4 Data Storage and Deletion 

We process and store your personal data for as long as necessary to fulfil our contractual and legal obligations. It should be noted that some of our business relationships are long-term obligations.  

If the data is no longer required for the fulfilment of contractual or legal obligations, it is regularly deleted unless its – temporary – further processing is necessary for the following purposes:  

1. fulfilment of retention obligations under commercial and tax law: 

These include the German Commercial Code (HGB), the German Fiscal Code (AO). The retention and documentation periods specified there are two to ten years. In cases of procurement in connection with EU-funded programmes, the retention period is generally 10 years after the end of the funding programme.  

2. preservation of evidence within the framework of the statutory limitation period. According to §§ 195 ff. of the German Civil Code (BGB), these limitation periods can be up to 30 years, whereby the regular limitation period is three years. 

5 Use of automated Decision-making 

In connection with the operation of this website, we generally do not use automated decision-making including profiling within the meaning of Article 22 GDPR. If we use such procedures in individual cases, we will inform you of this separately to the extent required by law. 

6 Your Rights as a Data Subject

You have the following rights vis-à-vis the Procurement Office with regard to your personal data: 

  1. The right to gain access to the stored personal data pursuant to Art. 15 GDPR: The right of access provides the data subject with comprehensive insight into the personal data processed concerning him or her and some other important criteria such as the processing purposes or the storage duration. The exceptions to this right, as regulated in Section 34 FDPA, apply. 

  2. The right to rectification pursuant to Art. 16 GDPR: The right to rectification includes the possibility for the data subject to have inaccurate personal data concerning him or her corrected.

     

  3. The right to erasure pursuant to Art. 17 GDPR: The right to erasure of personal data includes the possibility for the data subject to have his or her personal data deleted by the controller. However, this is only possible if the personal data in question are no longer necessary, are being processed unlawfully or if consent in this regard has been revoked. The exceptions to this right, as regulated in Section 35 FDPA, apply.

     

  4. The right to restriction of processing pursuant to Art. 18 GDPR: The right to restriction of processing includes the possibility for the data subject to prevent further processing of personal data concerning him or her for the time being. A processing restriction occurs primarily in the review phase of other rights exercised by the data subject. 

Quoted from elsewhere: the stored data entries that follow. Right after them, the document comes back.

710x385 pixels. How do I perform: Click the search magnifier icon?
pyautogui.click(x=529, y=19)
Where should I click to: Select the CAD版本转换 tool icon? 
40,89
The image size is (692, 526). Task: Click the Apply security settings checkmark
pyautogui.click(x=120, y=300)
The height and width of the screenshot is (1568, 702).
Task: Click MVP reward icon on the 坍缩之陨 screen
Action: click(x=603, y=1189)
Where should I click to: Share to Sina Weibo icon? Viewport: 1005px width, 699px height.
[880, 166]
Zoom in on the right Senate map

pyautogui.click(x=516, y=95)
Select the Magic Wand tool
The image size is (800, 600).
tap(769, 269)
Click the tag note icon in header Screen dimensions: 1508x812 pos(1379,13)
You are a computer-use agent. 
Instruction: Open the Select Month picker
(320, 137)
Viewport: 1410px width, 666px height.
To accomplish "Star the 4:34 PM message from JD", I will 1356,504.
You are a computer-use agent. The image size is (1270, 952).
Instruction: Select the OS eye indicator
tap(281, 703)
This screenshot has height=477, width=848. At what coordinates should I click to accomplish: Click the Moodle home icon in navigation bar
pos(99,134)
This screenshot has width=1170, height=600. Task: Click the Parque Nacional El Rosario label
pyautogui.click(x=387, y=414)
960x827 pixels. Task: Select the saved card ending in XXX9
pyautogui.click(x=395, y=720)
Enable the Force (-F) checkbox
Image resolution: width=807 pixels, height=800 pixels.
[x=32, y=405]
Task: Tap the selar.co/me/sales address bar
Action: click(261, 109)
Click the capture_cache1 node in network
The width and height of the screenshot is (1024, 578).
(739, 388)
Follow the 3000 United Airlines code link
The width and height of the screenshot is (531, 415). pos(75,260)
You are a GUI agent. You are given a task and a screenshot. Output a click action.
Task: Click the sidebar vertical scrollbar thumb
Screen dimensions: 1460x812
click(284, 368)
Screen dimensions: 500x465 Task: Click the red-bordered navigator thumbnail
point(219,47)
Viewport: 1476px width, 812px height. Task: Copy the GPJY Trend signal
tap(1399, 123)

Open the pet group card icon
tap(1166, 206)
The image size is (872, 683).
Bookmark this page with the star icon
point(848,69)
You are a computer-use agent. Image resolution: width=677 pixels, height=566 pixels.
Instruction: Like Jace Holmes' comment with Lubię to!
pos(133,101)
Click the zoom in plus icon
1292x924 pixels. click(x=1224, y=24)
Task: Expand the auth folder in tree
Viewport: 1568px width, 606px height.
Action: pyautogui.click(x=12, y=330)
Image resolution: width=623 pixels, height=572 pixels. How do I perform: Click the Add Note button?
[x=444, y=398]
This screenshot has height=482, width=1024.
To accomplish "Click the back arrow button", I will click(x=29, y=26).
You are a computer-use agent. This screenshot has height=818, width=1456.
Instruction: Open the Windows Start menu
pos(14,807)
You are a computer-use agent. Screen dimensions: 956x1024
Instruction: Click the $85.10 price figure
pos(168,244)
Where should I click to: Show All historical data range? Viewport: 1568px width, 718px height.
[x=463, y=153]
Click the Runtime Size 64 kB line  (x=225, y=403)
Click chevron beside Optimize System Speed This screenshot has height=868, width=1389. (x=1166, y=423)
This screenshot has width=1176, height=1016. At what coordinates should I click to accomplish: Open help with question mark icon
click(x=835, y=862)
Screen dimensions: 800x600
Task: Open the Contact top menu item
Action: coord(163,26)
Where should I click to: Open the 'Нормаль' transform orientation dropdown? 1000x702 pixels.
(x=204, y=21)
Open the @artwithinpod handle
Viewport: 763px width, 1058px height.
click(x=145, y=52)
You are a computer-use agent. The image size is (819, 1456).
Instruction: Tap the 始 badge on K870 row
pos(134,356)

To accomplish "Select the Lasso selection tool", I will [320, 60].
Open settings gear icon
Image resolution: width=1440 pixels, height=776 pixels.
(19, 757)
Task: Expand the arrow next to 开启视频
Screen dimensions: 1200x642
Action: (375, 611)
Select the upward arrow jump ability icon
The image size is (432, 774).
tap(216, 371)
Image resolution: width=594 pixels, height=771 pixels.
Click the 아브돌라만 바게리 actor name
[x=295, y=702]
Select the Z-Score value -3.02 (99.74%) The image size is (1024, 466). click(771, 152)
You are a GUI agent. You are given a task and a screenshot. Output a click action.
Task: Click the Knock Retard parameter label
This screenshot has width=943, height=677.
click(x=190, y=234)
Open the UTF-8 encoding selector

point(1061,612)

  5. The right to object to collection, processing and/or use pursuant to Art. 21 GDPR: The right to object includes the possibility to object to further processing of your personal data. The exceptions to this right, as regulated in Section 36 FDPA, apply.

     

  6. The right to data portability pursuant to Art. 20 GDPR: The right to data portability includes the possibility for the data subject to receive his or her personal data in a common, machine-readable format from the controller in order to have it forwarded to another controller, if necessary. Pursuant to Art. 20(3)(2) GDPR, this right is not available if the data processing serves the performance of public tasks.

     

  7. The right to withdraw consent pursuant to Art. 13 and 14 GDPR: Insofar as the processing of personal data is based on consent, the data subject may revoke such consent for the relevant purpose at any time. The lawfulness of the processing based on the provided consent remains unaffected until receipt of the revocation. 

You can assert the aforementioned rights in writing to the data controller (section 1. of this Privacy Policy). Pursuant to Art. 77 GDPR, you also have the right to lodge a complaint with the data protection supervisory authority: The Federal Commissioner for Data Protection and Freedom of Information, Graurheindorfer Str. 153, 53117 Bonn, Germany. 

You can also contact the Procurement Office or the data protection officer at the Procurement Office directly with questions and complaints.